• _Work order_
Each record must appear in the answer exactly as given.
**********
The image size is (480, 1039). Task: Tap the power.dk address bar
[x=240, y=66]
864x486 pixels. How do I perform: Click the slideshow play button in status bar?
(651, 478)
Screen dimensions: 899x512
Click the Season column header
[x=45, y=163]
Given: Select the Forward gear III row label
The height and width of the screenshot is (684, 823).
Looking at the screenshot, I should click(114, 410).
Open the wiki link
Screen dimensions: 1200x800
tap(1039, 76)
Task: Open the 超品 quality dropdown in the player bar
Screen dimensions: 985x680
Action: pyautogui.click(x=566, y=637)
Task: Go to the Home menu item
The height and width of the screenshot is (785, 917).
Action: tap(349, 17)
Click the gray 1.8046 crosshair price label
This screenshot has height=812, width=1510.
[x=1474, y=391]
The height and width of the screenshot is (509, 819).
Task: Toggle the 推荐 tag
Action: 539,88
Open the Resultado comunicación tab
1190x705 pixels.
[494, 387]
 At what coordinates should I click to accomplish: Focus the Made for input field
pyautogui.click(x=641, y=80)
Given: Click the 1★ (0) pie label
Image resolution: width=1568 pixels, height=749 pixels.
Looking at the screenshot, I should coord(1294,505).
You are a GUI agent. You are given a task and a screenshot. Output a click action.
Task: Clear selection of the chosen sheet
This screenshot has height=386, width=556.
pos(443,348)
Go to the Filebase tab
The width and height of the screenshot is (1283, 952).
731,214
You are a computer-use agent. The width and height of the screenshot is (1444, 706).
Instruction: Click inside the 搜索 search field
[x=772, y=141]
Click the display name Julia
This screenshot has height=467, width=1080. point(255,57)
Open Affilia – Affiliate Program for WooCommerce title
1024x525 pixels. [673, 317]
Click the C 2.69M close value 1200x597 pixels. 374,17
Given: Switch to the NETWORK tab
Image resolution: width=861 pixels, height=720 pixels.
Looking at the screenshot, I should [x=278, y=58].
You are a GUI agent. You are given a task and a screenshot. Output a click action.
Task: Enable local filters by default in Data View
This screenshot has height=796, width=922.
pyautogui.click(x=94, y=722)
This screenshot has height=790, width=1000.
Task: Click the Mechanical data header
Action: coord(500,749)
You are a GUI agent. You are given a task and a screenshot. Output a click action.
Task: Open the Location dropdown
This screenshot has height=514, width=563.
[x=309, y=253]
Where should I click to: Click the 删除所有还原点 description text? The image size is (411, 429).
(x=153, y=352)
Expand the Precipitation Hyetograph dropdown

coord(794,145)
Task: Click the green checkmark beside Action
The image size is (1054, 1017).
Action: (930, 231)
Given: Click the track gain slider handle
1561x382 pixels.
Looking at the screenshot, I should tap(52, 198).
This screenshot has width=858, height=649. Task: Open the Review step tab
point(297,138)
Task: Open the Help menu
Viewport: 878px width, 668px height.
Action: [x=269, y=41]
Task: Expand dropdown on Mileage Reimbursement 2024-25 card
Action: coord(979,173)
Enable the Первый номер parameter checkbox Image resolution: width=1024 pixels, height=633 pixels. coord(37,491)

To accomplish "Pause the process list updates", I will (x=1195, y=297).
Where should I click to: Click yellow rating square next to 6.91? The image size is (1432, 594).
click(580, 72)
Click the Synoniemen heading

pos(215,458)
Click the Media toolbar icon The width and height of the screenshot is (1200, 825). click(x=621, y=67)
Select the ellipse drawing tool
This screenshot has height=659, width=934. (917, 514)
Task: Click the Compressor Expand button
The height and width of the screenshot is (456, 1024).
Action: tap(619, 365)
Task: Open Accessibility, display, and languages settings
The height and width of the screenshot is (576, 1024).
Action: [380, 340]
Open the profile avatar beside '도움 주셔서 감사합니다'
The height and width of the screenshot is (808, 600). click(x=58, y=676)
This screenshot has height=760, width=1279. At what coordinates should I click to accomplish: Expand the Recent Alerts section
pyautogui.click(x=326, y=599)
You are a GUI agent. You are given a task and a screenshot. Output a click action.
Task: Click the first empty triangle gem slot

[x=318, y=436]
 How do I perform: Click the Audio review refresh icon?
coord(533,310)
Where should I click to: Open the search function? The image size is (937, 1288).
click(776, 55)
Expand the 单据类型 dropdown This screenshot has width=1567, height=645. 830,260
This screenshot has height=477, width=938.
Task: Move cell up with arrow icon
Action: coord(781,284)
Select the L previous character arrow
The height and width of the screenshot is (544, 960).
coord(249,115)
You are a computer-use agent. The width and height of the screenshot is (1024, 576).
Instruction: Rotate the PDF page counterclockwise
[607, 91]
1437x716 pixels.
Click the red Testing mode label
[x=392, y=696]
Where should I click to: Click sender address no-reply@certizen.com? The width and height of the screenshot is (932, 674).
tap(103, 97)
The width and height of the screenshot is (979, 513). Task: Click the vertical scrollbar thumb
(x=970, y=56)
**********
• _Answer_
The image size is (480, 1039). Task: Tap the power.dk address bar
[x=240, y=66]
864x486 pixels. How do I perform: Click the slideshow play button in status bar?
(651, 478)
Screen dimensions: 899x512
Click the Season column header
[x=45, y=163]
Given: Select the Forward gear III row label
The height and width of the screenshot is (684, 823).
Looking at the screenshot, I should click(114, 410).
Open the wiki link
Screen dimensions: 1200x800
tap(1039, 76)
Task: Open the 超品 quality dropdown in the player bar
Screen dimensions: 985x680
Action: pyautogui.click(x=566, y=637)
Task: Go to the Home menu item
The height and width of the screenshot is (785, 917).
Action: tap(349, 17)
Click the gray 1.8046 crosshair price label
This screenshot has height=812, width=1510.
[x=1474, y=391]
The height and width of the screenshot is (509, 819).
Task: Toggle the 推荐 tag
Action: 539,88
Open the Resultado comunicación tab
1190x705 pixels.
[494, 387]
 At what coordinates should I click to accomplish: Focus the Made for input field
pyautogui.click(x=641, y=80)
Given: Click the 1★ (0) pie label
Image resolution: width=1568 pixels, height=749 pixels.
Looking at the screenshot, I should coord(1294,505).
You are a GUI agent. You are given a task and a screenshot. Output a click action.
Task: Clear selection of the chosen sheet
This screenshot has height=386, width=556.
pos(443,348)
Go to the Filebase tab
The width and height of the screenshot is (1283, 952).
731,214
You are a computer-use agent. The width and height of the screenshot is (1444, 706).
Instruction: Click inside the 搜索 search field
[x=772, y=141]
Click the display name Julia
This screenshot has height=467, width=1080. point(255,57)
Open Affilia – Affiliate Program for WooCommerce title
1024x525 pixels. [673, 317]
Click the C 2.69M close value 1200x597 pixels. 374,17
Given: Switch to the NETWORK tab
Image resolution: width=861 pixels, height=720 pixels.
Looking at the screenshot, I should [x=278, y=58].
You are a GUI agent. You are given a task and a screenshot. Output a click action.
Task: Enable local filters by default in Data View
This screenshot has height=796, width=922.
pyautogui.click(x=94, y=722)
This screenshot has height=790, width=1000.
Task: Click the Mechanical data header
Action: coord(500,749)
You are a GUI agent. You are given a task and a screenshot. Output a click action.
Task: Open the Location dropdown
This screenshot has height=514, width=563.
[x=309, y=253]
Where should I click to: Click the 删除所有还原点 description text? The image size is (411, 429).
(x=153, y=352)
Expand the Precipitation Hyetograph dropdown

coord(794,145)
Task: Click the green checkmark beside Action
The image size is (1054, 1017).
Action: (930, 231)
Given: Click the track gain slider handle
1561x382 pixels.
Looking at the screenshot, I should tap(52, 198).
This screenshot has width=858, height=649. Task: Open the Review step tab
point(297,138)
Task: Open the Help menu
Viewport: 878px width, 668px height.
Action: [x=269, y=41]
Task: Expand dropdown on Mileage Reimbursement 2024-25 card
Action: coord(979,173)
Enable the Первый номер parameter checkbox Image resolution: width=1024 pixels, height=633 pixels. coord(37,491)

To accomplish "Pause the process list updates", I will (x=1195, y=297).
Where should I click to: Click yellow rating square next to 6.91? The image size is (1432, 594).
click(580, 72)
Click the Synoniemen heading

pos(215,458)
Click the Media toolbar icon The width and height of the screenshot is (1200, 825). click(x=621, y=67)
Select the ellipse drawing tool
This screenshot has height=659, width=934. (917, 514)
Task: Click the Compressor Expand button
The height and width of the screenshot is (456, 1024).
Action: tap(619, 365)
Task: Open Accessibility, display, and languages settings
The height and width of the screenshot is (576, 1024).
Action: [380, 340]
Open the profile avatar beside '도움 주셔서 감사합니다'
The height and width of the screenshot is (808, 600). click(x=58, y=676)
This screenshot has height=760, width=1279. At what coordinates should I click to accomplish: Expand the Recent Alerts section
pyautogui.click(x=326, y=599)
You are a GUI agent. You are given a task and a screenshot. Output a click action.
Task: Click the first empty triangle gem slot

[x=318, y=436]
 How do I perform: Click the Audio review refresh icon?
coord(533,310)
Where should I click to: Open the search function? The image size is (937, 1288).
click(776, 55)
Expand the 单据类型 dropdown This screenshot has width=1567, height=645. 830,260
This screenshot has height=477, width=938.
Task: Move cell up with arrow icon
Action: coord(781,284)
Select the L previous character arrow
The height and width of the screenshot is (544, 960).
coord(249,115)
You are a computer-use agent. The width and height of the screenshot is (1024, 576).
Instruction: Rotate the PDF page counterclockwise
[607, 91]
1437x716 pixels.
Click the red Testing mode label
[x=392, y=696]
Where should I click to: Click sender address no-reply@certizen.com? The width and height of the screenshot is (932, 674).
tap(103, 97)
The width and height of the screenshot is (979, 513). Task: Click the vertical scrollbar thumb
(x=970, y=56)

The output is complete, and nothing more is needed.